Zimbabwean novelist Tsitsi Dangarembga holds a placard during an anti-corruption protest march along Borrowdale road on July 31, 2020, in Harare [File: Zinyange Auntony/AFP]

Acclaimed Zimbabwean filmmaker and novelist Tsitsi Dangarembga has been acquitted by the country’s High Court of staging an anti-government protest in 2020, for which she had initially received a six-month suspended jail sentence and a fine.

“I can confirm that she has been acquitted,” her lawyer Harrison Nkomo said after her acquittal on Monday. “As her lawyers, we are grateful because she had not committed any offence in the first place.”

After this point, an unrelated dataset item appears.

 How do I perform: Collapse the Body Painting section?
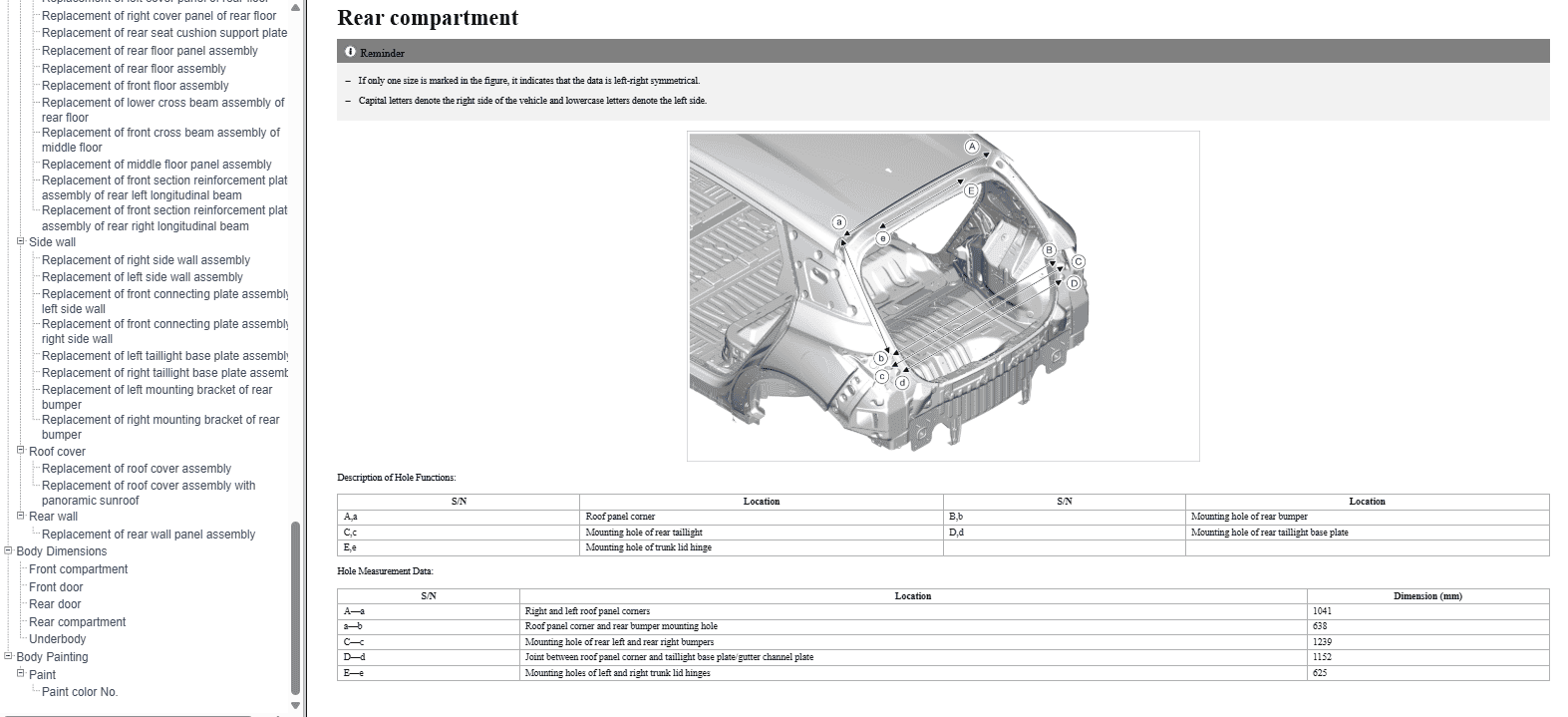pyautogui.click(x=9, y=656)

In 2022, Dangarembga was found guilty by a lower court of participating in a public gathering with intent to incite public violence while breaking COVID-19 protocols. She was tried alongside her friend and fellow protester Julie Barnes, who was also found guilty.

This was after a July 2020 protest criticising the government’s efforts to deal with corruption and a struggling economy. Dozens of political activists were arrested at the time.

Nkomo said the High Court judges did not immediately give reasons for the acquittal.

Dangarembga, 64, is a fierce critic of President Emmerson Mnangagwa’s government. She has been fighting for years against corruption and demanding reforms and maintained during the trial that Zimbabweans have the right to demonstrate.

Not all protesters have been treated with leniency. Zimbabwean courts have handed down a wave of harsh sentences against political activists before general elections this year. Activists and opposition figures also say the police have embarked on a clampdown on dissidents.

Opposition leader Jacob Ngarivhume, who was arrested at the same time as Dangarembga for organising protests, was sentenced last week to four years in prison on charges of inciting violence.

Dangarembga’s first novel, Nervous Conditions, won the African section of the Commonwealth Writers Prize in 1989. She was the first Black Zimbabwean woman to publish a novel in English. Her book This Mournable Body was nominated for a Booker Prize in 2020.